新年度に向けて、習い事選びに悩む方も増えているようです。親としては、口コミやネットで調べても子どもがやらなかったらどうしようなど、なかなか決断するのが難しいですね。

そこで今回は、「将来のことを考えると子どもにいろいろ習わせてあげたいと思うのですが、自分が小さい頃習ったことは結局身になっていない気がします。どのように選んだらいいのでしょうか」というご相談に、親子コミュニケーションアドバイザーがお答えします。

習い事の目的は「努力の方法を学ぶ」ため

お子さんに何が最適な習い事なのか、もしかしたらすごい才能を見逃すことになったら申し訳ないなど、習い事の悩みはつきものです。でも、安心してください。本当に才能のあるお子さんは、親が何もしなくても自分でその道にのめり込み、努力し続けるものだからです。

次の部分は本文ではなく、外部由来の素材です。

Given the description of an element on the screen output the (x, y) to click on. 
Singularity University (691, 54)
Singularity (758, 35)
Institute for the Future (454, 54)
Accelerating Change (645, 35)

私は職業柄、世界で活躍するアスリートや芸術家にインタビューする機会が多いのですが、子どもの頃の話を聞くと、その頃から違うのだとわかります。

「小学生の時にラジオから流れてきたバイオリンの音色に雷を打たれたような衝撃を感じ、親を半年かけて説得して始めた」とか、「中学まで別の種目のスポーツをしていたのに、憧れの選手を見て転向して努力を続け、遅咲きで成功した」といった小さい頃に親に習わされたかどうかは関係ない方がほとんどでした。

こういった話を聞くと、子どもの将来のために習わせなきゃと親が焦る必要はなさそうですね。そこで、習い事をする目的を変えてみましょう。

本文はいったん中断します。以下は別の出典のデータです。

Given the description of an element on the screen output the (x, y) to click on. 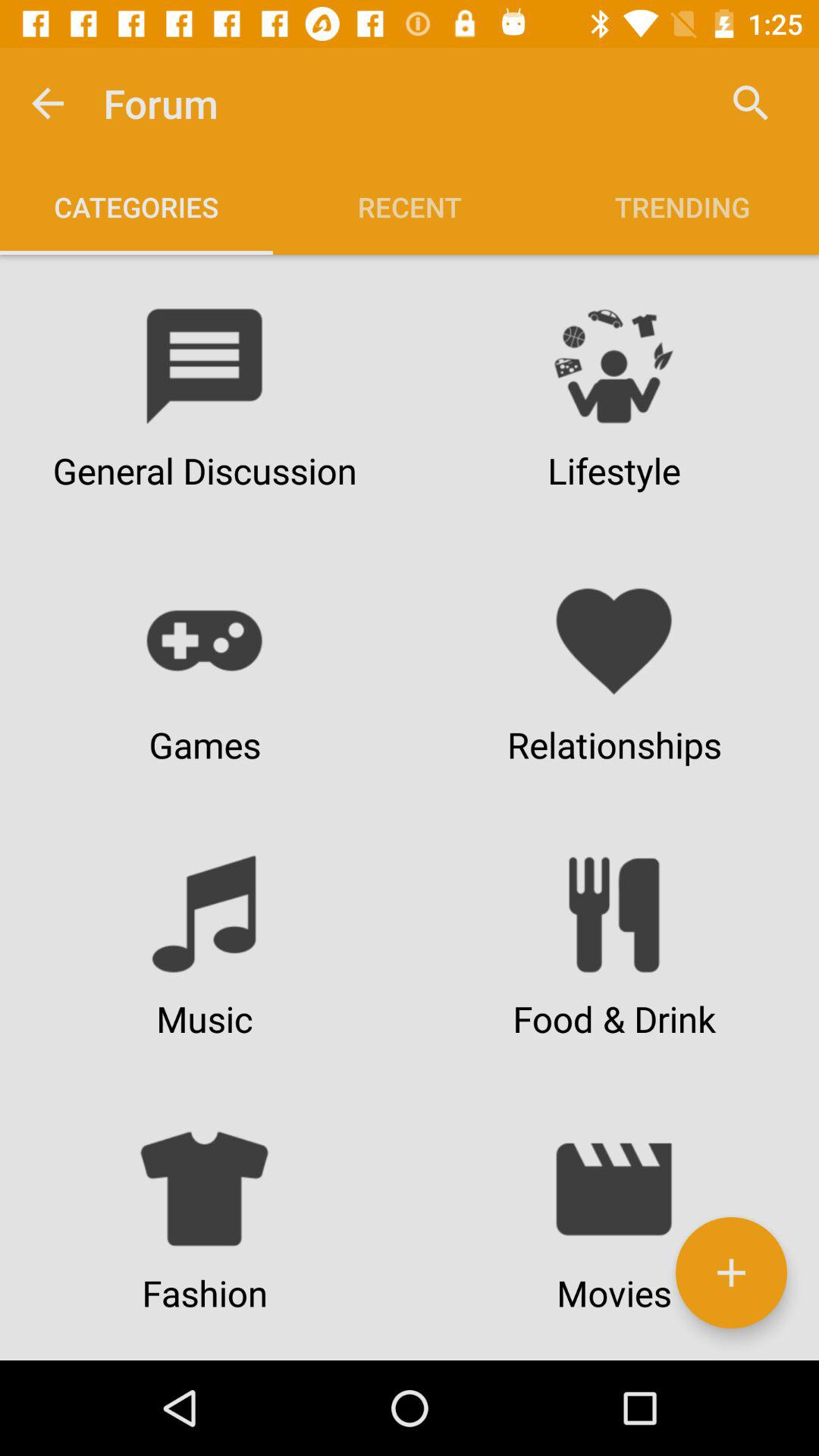
click the icon to the right of the forum app (751, 103)
Given the description of an element on the screen output the (x, y) to click on. 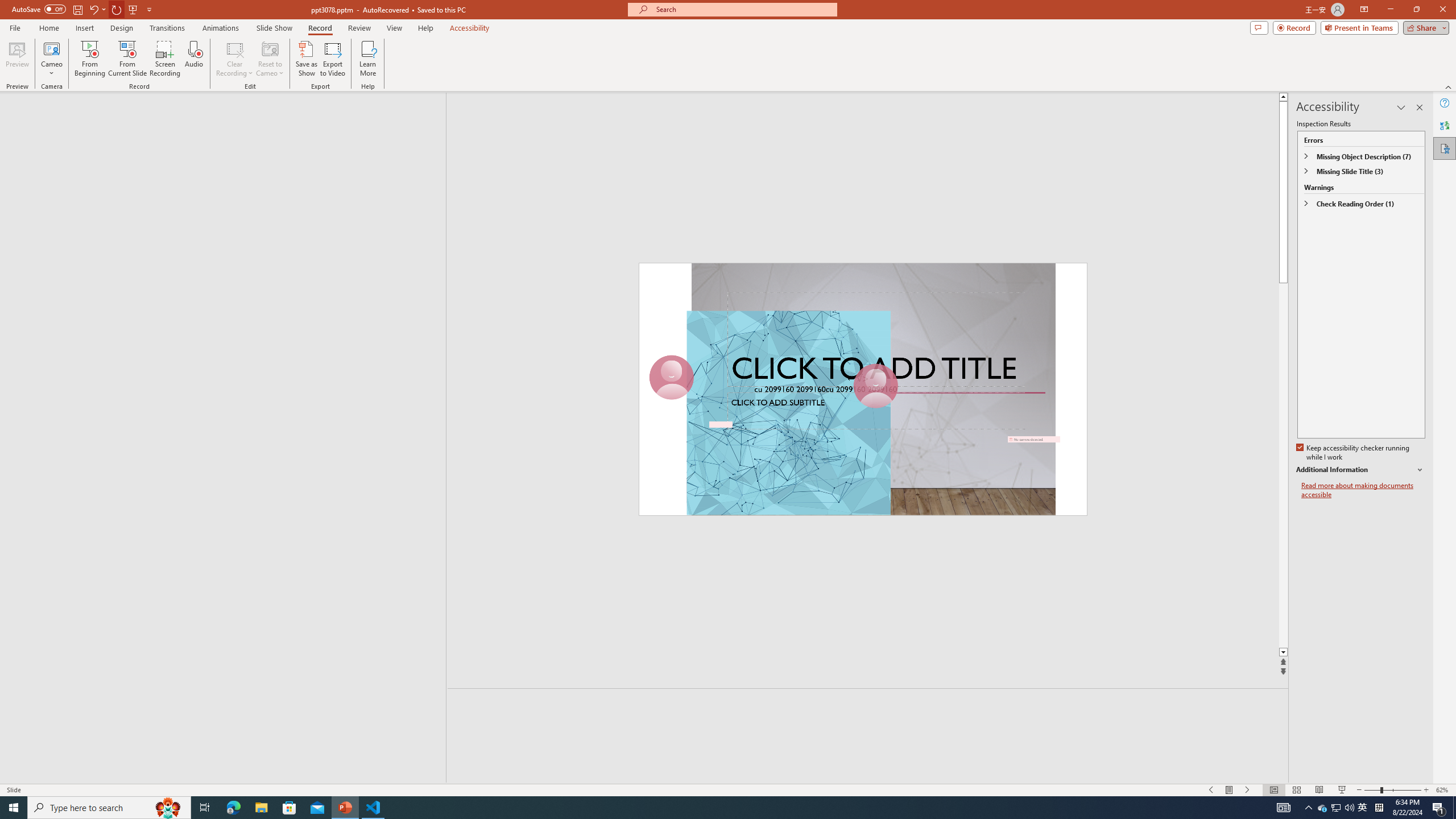
Zoom 62% (1443, 790)
Slide Show Previous On (1211, 790)
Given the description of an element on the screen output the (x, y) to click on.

"そのスキルを身につける"というより、"できるようになるための努力の方法を習うため"と考えれば、少し気が楽になるのではないでしょうか。努力する方法を身につけられれば、生涯にわたって何にでも発揮できるようになります。

何を習うかよりも"誰に習うか"が重要

つまり、何を習うかよりも"誰に習うか"の方が重要です。なぜなら、努力したいと子どもが思えるような魅力的な講師や仲間に恵まれるかによって、習得できるかどうかが変わるからです。

例えば、ピアノを習うとします。
(1)ピアノを弾けるようにする技術を厳しく教え込んでくれる先生
(2)ピアノの楽しさを一緒に共有して好きにさせてくれる先生

みなさんならどちらの先生を選びますか。子どもを一流のピアニストにするなら(1)かもしれませんが、そもそも才能のある子どもならどちらでもスキルアップするでしょう。そして、私もそうでしたが、一般的には叱られながら指の体操をしても、好きにはなれない気がします。まずは、楽しさ・奥深さ・自分にもできると思わせてくれる先生に習いたいですね。

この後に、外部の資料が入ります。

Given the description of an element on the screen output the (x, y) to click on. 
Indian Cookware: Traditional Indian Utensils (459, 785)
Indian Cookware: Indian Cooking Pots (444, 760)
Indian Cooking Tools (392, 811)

親と講師がタッグを組んで役割分担できる場合は、(1)を講師、(2)を親が請け負うこともできるかもしれません。どちらにせよ、子どもが「楽しい」「続けたい」と思えるようにスタートできるところを選びましょう。

子どもがピアノの楽しさがわかっても、家で地味に練習することが苦手な場合は、課題曲を先生が順番通りに決めるのではなく、子どもが弾きたい曲を決めて取り組めるような柔軟性のある教室を選ぶといいと思います。

決められた課題曲では練習しないお子さんも、好きな曲なら努力を惜しまずに頑張れるはずです。続けていけば、子どもは努力する方法を身につけ、その後の課題曲も練習して弾けるようになっていくでしょう。

習い事を親が決めない

習い事を選ぶうえでしてはいけないことは、親が決めることです。社会人を対象に子どもの頃の習い事について聞いたところ、親に決められた習い事については後悔している人が多い結果になりました。

「嫌だった」「時間の無駄だった」「身になっていない」「大嫌いになった」など習わせてくれたことに感謝はしているとのことですが、なかなか良い印象はお持ちでないようです。

一方で、良い印象で共通しているのは、自分(子ども)自身が決めた習い事の場合です。とはいえ、小さい子どもが自ら「◯◯したい!」ということは、あまりないかもしれません。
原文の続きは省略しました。